Dernières négociations poussives à l'OMS sur l'Accord sur les pandémies

Le dernier "toilettage" du projet d'accord international visant à mieux se préparer et lutter contre les pandémies se prolongeait mardi au siège de l'Organisation mondiale de la santé, dans un contexte de craintes de droits de douanes américains sur la pharmacie.
Les discussions ont avancé plus lentement que prévu, après trois jours de pause.
Elles butent essentiellement sur l'article 11 qui concerne le transfert de technologies pour la production de produits de santé liés aux pandémies, en particulier au profit des pays en développement, ont indiqué plusieurs sources à l'AFP.
Le sujet avait été au cœur des nombreux griefs des pays les plus démunis lors de la pandémie de Covid-19, quand ils voyaient les pays riches s'accaparer les doses de vaccin et autres tests.
Plusieurs pays, où l'industrie pharmaceutique pèse lourd dans l'économie, sont opposés à l'idée d'obligation de transfert et insistent sur son caractère volontaire.
Un consensus a d'abord semblé émerger autour du principe de transfert de technologies "convenu d'un commun accord", mais plusieurs sources ont indiqué à l'AFP que les discussions piétinaient depuis car certains pays souhaitent que cette explication apparaissent dans plusieurs parties de l'accord.
"Aujourd'hui, l'industrie pharmaceutique et ses alliés du G7+ proposent que chaque référence au transfert de technologie mentionne ce principe de convenu d'un commun accord (...). C'est un énorme recul par rapport au texte de samedi", a commenté sur le réseau social BlueSky James Packard Love, directeur exécutif de l'ONG Knowledge Ecology international, qui suit de près les discussions.
- Discussions dans les couloirs -
Les négociations se déroulent à huis clos au siège de l'OMS. Mais les délégués multiplient les pauses et les discussions informelles autour de cafés et pizzas pour tenter de débloquer les discussions. Un groupe de délégués africains étaient ainsi réunis dans le couloir autour de la vice-présidente française, tandis que d'autres menaient une discussion animée avec le conseiller juridique principal de l'OMS, Steve Solomon.
Les pays doivent également finaliser les discussions sur l'accès aux produits de santé hors contexte pandémique ou humanitaire.
Samedi pourtant, après 5 jours dont 24 heures de négociations sans interruption, les choses se présentaient sous de bons auspices.
Anne-Claire Amprou, co-présidente de l'organe de négociation et ambassadrice de France pour la santé mondiale, avait annoncé "un accord de principe", en attendant l'accord définitif des capitales. Et c'est une salle en liesse, où les délégués ont applaudi à tout rompre et se sont embrassés, qui s'est séparée pour une pause de trois jours.
Mardi devait servir à "toiletter" une dernière fois le texte, qui cinq ans après l'arrivée du Covid-19, ses millions de morts et une économie mondiale dévastée, doit permettre de mieux préparer le monde, loin d'être équipé pour affronter une autre pandémie, selon l'OMS et les experts.
- Etats-Unis absents -
Les négociations se déroulent dans un contexte de grave crise du multilatéralisme et du système de santé mondial, provoqué par les coupes drastiques dans l'aide internationale américaine décidée par le président Donald Trump, alors que les Etats-Unis étaient de très loin le principal donateur humanitaire.
Ils étaient aussi absents des négociations, le président américain ayant décidé qu'ils quittaient l'organisation.

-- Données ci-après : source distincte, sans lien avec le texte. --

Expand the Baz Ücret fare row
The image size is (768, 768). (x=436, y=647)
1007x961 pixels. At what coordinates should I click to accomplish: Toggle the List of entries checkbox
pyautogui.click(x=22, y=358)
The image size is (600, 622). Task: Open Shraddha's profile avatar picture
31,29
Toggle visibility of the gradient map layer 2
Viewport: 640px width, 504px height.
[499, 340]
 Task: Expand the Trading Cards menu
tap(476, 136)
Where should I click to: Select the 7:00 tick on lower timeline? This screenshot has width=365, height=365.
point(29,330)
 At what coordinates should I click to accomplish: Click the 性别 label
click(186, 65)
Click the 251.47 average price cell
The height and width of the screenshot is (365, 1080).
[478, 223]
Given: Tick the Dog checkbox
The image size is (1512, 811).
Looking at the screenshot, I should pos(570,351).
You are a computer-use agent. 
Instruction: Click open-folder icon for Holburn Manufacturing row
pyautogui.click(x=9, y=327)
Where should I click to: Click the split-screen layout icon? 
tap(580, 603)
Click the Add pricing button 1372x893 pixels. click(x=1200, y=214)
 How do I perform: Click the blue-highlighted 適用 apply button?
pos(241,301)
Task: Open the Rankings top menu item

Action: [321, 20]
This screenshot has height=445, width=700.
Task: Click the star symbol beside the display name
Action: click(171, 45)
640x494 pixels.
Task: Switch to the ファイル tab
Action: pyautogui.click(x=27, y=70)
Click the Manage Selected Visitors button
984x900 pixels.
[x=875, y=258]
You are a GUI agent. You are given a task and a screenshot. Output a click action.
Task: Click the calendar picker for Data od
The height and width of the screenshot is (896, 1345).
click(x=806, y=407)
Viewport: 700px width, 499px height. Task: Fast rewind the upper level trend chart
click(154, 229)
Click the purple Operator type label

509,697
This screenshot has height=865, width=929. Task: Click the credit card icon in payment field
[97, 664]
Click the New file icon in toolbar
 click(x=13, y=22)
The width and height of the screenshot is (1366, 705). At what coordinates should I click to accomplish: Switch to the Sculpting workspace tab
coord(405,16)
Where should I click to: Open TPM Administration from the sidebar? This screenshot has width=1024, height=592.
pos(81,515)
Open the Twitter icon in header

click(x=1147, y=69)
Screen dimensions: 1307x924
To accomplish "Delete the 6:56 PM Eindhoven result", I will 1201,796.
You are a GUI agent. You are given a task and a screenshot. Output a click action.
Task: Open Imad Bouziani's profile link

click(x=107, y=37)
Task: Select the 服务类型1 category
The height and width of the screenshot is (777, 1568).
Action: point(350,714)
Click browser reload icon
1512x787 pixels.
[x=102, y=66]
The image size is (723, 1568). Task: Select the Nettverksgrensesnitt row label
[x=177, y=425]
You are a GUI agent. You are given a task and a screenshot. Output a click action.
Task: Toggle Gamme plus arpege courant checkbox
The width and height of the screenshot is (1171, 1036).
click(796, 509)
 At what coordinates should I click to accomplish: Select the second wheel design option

Mais la présence des Etats-Unis se fait sentir dans les couloirs de l'OMS, avec la menace de droits de douanes américains sur la pharmacie.
Mais pour les ONG, il est temps de conclure.
"Bien que l'accord ait fait l'objet de plusieurs compromis, il comporte de nombreux éléments positifs permettant la mise en place d'un nouveau cadre pour une préparation et une réponse aux pandémies plus équitables et plus justes à l'avenir", a commenté Médecins sans frontières (MSF).
"Si le texte est adopté, ce sera une première dans l'histoire des accords internationaux : à travers ce texte, les pays affirment la nécessité, lorsqu'ils financent la recherche et le développement de nouveaux traitements, diagnostics ou vaccins avec des fonds publics, d'assortir ce financement de conditions permettant de s’assurer que le public puisse en bénéficier", a déclaré à l'AFP Michelle Childs, directrice à l'Initiative Médicaments contre les maladies négligées (DNDi).
S'il est validé, le texte - qui aura valeur de traité - devra encore être adopté lors de l'Assemblée mondiale de la santé, en mai à Genève, par les pays membres de l'OMS.